Eine Diskussion über den Einsatz von Pflegerobotik in einer Pflegeeinrichtung in Wien hat mit der Realität wenig gemeinsam – erst vor Kurzem wurde dort ein Intranet implementiert. Derzeit scheint die lückenlose elektronische Dokumentation, angefangen vom EKG (Elektrokardiographie) bis hin zum Laborbefund – also keine Papierkrankenhistorie –, eher den tatsächlichen Digitalisierungsstand in diesem Bereich widerzuspiegeln und nicht eine an Science-Fiction-Bilder angelehnte Pflegerobotik. Mancherorts mag es in diesen Einrichtungen schon roboterähnliche Kreaturen wie Pepper geben, die sind aber auch „nichts anderes als eine lustige Kunststoffhülle für irgendeinen einfachen Chatbot, der völlig überschätzt dargestellt wird“, so eine Expertin aus diesem Bereich.

Sinnvoll kann der Einsatz von VR-Brillen sein, wo den BewohnerInnen Bilder von früher eingeblendet werden und sie dadurch an Erlebnisse aus ihrem Leben erinnert werden.
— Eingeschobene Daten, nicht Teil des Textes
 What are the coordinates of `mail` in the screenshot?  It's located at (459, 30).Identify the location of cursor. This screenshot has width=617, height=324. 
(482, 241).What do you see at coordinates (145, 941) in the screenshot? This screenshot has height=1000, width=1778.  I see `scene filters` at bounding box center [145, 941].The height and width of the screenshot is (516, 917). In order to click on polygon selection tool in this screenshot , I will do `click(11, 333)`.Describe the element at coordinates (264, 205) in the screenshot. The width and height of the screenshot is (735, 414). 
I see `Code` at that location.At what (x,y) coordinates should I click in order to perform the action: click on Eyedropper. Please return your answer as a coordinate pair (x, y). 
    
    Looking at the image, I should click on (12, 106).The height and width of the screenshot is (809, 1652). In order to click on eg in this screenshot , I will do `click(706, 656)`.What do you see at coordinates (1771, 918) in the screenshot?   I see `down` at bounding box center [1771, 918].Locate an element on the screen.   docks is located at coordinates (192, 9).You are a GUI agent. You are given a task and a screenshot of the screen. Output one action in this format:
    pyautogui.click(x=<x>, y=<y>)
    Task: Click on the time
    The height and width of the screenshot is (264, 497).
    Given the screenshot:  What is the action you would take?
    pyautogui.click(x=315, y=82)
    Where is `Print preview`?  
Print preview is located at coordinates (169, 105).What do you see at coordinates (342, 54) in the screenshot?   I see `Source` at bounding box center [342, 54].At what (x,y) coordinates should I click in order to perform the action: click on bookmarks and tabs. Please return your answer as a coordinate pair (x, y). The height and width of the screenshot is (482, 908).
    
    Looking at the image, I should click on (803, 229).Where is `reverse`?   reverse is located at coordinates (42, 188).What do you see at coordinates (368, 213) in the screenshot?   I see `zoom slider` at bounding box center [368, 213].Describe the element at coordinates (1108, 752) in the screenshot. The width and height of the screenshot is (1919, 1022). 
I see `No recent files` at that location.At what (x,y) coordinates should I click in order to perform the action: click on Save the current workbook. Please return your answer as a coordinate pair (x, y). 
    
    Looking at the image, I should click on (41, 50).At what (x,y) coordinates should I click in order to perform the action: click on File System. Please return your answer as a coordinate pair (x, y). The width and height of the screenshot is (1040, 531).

Wichtig ist dabei immer ein betreutes Setting, damit die Eindrücke aufgearbeitet und besprochen werden können.

Fazit

Aus ArbeitnehmerInnen-Perspektive gilt es weder völlig euphorisch noch verzagt in die Zukunft zu blicken. Viele der diskutierten Digitalisierungsszenarien sind (noch) nicht betriebliche Realität, und manche von diesen werden es wohl auch nie werden. Entscheidend ist es allerdings, dass man sich jetzt in die Debatte über die Zukunft der Arbeitswelt und Gesellschaft mit all deren zukünftigen Implikationen einbringen muss. Die Fragen über Digitalisierung zeigen, dass sich eine Auseinandersetzung damit nicht auf die Technik allein beschränken soll. Die Diskussion darüber sollte nicht von der Technik ausgehen, sondern von der Arbeit, den Beziehungen zwischen den ArbeitnehmerInnen und Unternehmen sowie den gesellschaftlichen Rahmenbedingungen. Damit wäre die Basis zu realistischen Einschätzungen, zu adäquaten Zielsetzungen und vorausschauenden politischen Interventionen gelegt.